On the basis of his war service, on 11 July 1921, Bent was elected commander of the a local organisation representing disabled veterans of the World War. He was well regarded, not just for his war service—one newspaper described him as a ‘prodigious worker’, and the esteem in which he was held was added to when he led a group of veterans to a German athletic club, the Portland Turnverein, on 28 July to raise the American flag that had been lowered to half-mast following the death of Henry Albers. Albers, a local German businessman who had been convicted of sedition for singing German songs, had recently died of a stroke. Following the event, Bent wrote to a local newspaper in defence of his actions (see gallery).

The Perkins Hotel

Bent remained affected by his past, however, and was known to have fits of violent melancholy and had threatened to kill himself. Finally, in the lobby of the New Perkins hotel at 11.00pm on 29 August 1921, he engaged three men in brief conversation and then said, “Well, here goes.” before shooting himself in the chest with his revolver. He was taken to St Vincent’s hospital where died twenty minutes later.

** RECORD SET **
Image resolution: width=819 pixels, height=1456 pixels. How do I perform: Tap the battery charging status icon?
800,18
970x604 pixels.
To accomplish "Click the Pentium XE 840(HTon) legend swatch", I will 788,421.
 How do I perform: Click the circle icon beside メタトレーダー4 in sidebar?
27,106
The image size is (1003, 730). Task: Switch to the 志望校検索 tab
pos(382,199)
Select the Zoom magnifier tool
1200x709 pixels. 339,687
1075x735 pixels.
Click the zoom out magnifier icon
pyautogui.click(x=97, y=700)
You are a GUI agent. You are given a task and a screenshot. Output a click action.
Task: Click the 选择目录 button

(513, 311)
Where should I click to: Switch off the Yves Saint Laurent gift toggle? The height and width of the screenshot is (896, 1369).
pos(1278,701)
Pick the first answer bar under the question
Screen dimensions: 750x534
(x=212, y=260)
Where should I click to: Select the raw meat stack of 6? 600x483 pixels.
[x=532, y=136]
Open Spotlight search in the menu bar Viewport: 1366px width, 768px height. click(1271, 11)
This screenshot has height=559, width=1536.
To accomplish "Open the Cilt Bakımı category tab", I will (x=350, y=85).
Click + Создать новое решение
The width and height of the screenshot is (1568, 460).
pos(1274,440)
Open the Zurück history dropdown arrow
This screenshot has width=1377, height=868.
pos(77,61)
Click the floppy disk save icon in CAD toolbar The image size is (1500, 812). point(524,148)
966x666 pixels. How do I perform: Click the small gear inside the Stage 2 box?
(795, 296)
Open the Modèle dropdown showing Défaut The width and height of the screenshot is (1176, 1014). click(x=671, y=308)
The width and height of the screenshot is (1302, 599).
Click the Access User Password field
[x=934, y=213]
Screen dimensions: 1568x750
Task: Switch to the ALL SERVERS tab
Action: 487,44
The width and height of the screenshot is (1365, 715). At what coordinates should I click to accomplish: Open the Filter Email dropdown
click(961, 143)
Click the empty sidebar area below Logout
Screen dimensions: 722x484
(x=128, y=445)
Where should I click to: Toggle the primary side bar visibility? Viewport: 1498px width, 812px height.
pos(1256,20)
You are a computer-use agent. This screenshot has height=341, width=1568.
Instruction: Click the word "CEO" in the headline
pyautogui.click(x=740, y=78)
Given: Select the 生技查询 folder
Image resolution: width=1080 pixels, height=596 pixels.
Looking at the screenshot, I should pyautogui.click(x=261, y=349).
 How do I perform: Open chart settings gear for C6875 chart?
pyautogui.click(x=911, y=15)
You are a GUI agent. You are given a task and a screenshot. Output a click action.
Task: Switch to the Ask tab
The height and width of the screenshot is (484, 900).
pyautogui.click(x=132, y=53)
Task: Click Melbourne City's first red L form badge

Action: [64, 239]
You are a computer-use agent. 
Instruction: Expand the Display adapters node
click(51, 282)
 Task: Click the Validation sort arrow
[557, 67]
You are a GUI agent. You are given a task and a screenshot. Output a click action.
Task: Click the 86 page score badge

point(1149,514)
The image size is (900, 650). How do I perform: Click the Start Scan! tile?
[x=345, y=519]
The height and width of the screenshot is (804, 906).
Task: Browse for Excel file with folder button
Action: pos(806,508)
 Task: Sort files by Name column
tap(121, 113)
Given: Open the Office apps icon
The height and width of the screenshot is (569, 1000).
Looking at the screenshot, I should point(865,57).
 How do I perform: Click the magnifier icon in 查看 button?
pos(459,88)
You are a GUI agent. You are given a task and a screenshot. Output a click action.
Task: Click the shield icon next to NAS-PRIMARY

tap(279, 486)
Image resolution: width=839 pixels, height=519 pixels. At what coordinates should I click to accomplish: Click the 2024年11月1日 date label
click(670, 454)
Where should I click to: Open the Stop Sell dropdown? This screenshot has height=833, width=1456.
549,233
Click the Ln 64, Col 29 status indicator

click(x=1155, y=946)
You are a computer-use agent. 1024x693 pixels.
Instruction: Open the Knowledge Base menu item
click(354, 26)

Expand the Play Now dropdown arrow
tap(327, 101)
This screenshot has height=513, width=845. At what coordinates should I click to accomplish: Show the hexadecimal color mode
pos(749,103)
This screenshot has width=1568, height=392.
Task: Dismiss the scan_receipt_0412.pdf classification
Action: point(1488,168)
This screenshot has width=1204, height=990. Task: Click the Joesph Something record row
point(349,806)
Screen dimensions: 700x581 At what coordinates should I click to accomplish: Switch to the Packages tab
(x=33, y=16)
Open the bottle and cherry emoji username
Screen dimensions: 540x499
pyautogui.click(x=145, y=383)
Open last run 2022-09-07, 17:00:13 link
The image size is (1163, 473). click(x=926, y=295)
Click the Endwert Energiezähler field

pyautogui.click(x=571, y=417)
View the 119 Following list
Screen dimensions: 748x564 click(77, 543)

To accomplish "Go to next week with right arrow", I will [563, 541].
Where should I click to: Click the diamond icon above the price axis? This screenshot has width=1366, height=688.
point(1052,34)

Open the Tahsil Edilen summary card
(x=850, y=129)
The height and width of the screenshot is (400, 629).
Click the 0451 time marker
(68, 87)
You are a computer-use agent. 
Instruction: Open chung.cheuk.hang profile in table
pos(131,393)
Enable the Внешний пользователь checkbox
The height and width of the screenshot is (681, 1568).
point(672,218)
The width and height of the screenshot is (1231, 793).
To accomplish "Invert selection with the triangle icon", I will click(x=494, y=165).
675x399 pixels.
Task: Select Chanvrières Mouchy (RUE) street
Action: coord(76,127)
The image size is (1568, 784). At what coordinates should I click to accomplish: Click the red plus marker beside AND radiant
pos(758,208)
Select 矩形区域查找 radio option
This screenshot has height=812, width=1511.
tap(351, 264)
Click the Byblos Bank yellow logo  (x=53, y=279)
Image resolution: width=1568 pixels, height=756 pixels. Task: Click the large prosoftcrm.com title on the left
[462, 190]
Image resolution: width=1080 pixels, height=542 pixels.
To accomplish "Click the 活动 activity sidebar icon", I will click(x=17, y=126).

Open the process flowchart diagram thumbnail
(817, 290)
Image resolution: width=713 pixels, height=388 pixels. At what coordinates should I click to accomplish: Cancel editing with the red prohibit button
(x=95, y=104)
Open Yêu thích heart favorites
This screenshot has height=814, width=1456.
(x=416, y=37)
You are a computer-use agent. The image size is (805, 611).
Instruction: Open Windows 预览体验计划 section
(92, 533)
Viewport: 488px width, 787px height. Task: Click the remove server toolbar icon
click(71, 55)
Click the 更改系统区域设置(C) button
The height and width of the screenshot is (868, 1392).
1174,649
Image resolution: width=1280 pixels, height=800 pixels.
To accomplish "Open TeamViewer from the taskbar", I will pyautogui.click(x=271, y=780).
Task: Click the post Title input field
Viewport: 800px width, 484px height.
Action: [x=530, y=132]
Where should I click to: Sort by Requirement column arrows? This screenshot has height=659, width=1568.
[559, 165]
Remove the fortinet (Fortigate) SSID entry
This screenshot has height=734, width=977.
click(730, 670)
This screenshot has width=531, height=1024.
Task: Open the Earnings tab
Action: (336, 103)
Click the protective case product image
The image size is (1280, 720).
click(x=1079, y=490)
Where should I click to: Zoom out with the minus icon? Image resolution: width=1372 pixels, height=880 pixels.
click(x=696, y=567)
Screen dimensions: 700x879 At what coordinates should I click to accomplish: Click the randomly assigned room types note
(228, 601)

** EXERCISE DIRECTIONS **
In the text about Bent, why had the American flag at the Portland Turnverein been lowered to half-mast?

** TASK SOLUTION **
The flag had been lowered to half-mast after the death of Henry Albers. He was a local German businessman who had recently died of a stroke.